**What is needed**
Repeat the entries exactly, and do not carry the pictures over.

**Source data**
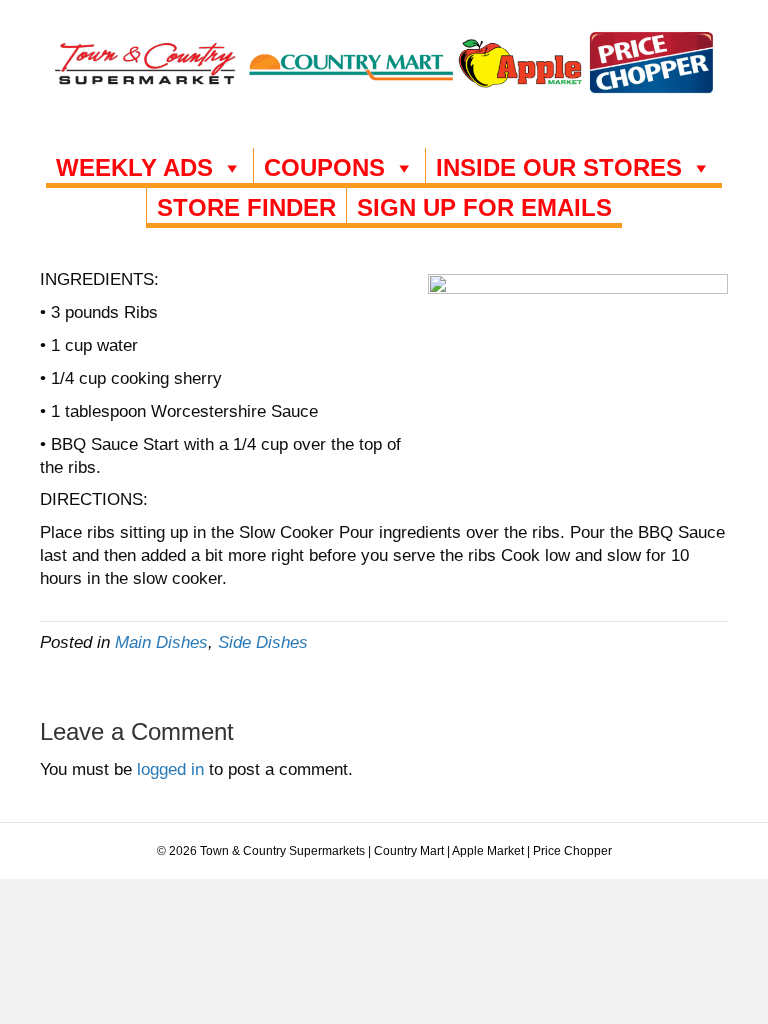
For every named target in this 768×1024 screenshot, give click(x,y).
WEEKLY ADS (134, 167)
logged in (170, 769)
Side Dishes (263, 642)
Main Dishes (161, 642)
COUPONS (324, 167)
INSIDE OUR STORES (559, 167)
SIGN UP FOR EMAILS (484, 207)
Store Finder (246, 207)
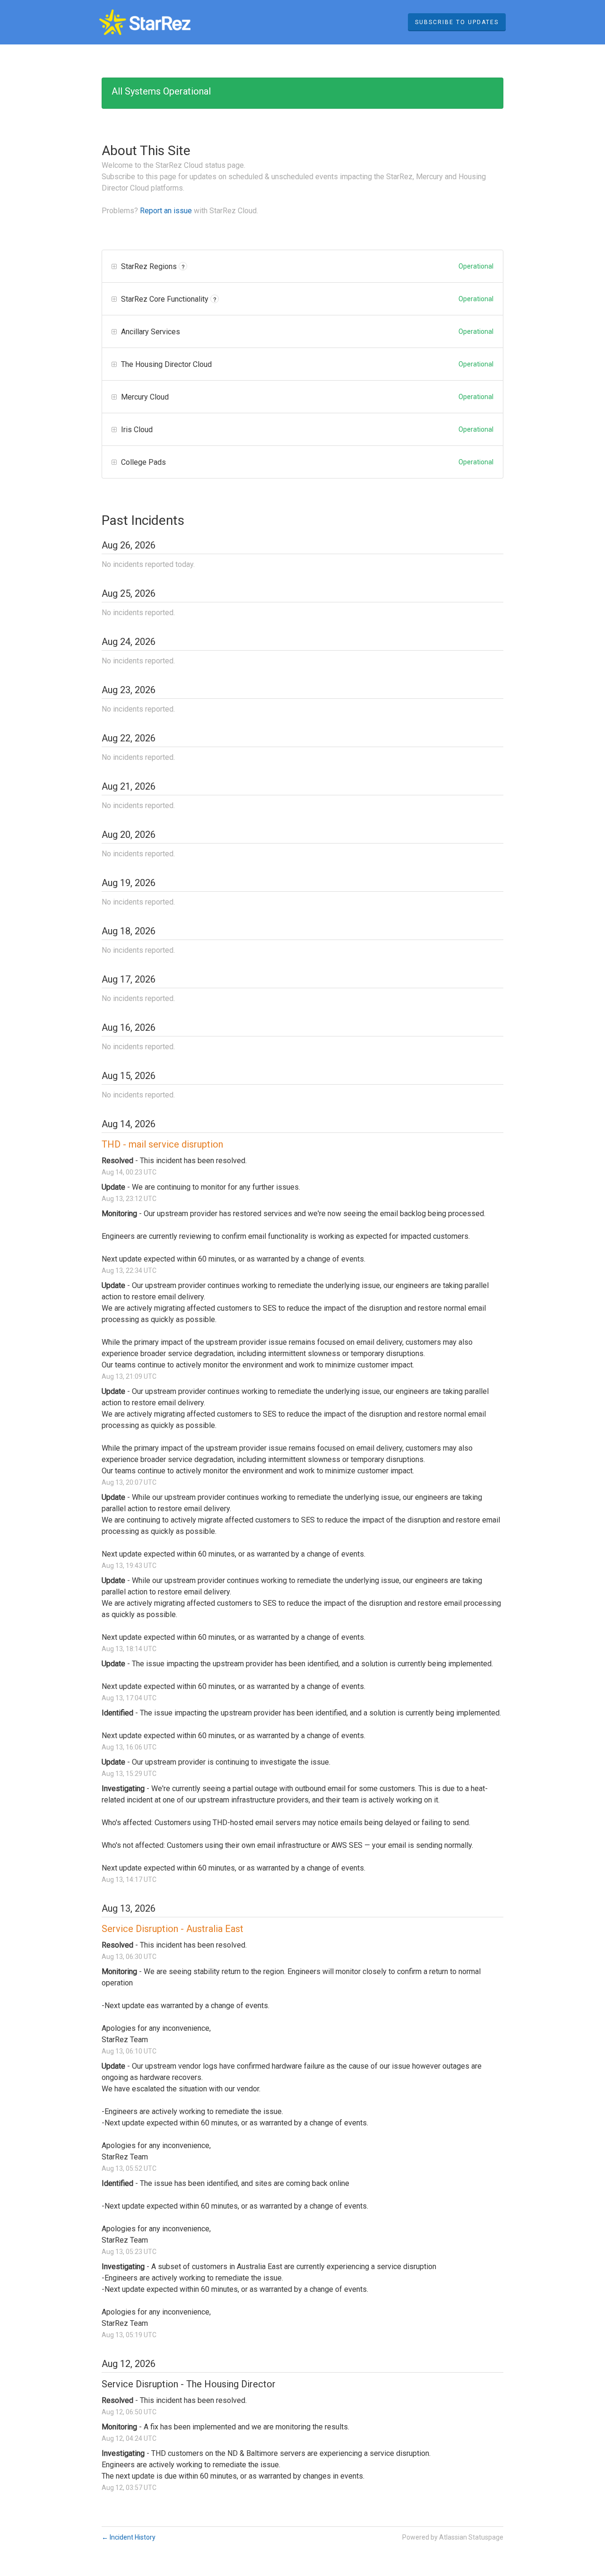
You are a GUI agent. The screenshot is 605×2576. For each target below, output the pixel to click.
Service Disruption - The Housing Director (189, 2384)
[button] (457, 22)
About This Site (146, 150)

**Solution for this exercise**
For every named target in this 768×1024 screenshot, give click(x,y).
WEEKLY ADS (134, 167)
logged in (170, 769)
Side Dishes (263, 642)
Main Dishes (161, 642)
COUPONS (324, 167)
INSIDE OUR STORES (559, 167)
SIGN UP FOR EMAILS (484, 207)
Store Finder (246, 207)
You are a GUI agent. The screenshot is 605×2576. For each target below, output the pixel to click.
Service Disruption - The Housing Director (189, 2384)
[button] (457, 22)
About This Site (146, 150)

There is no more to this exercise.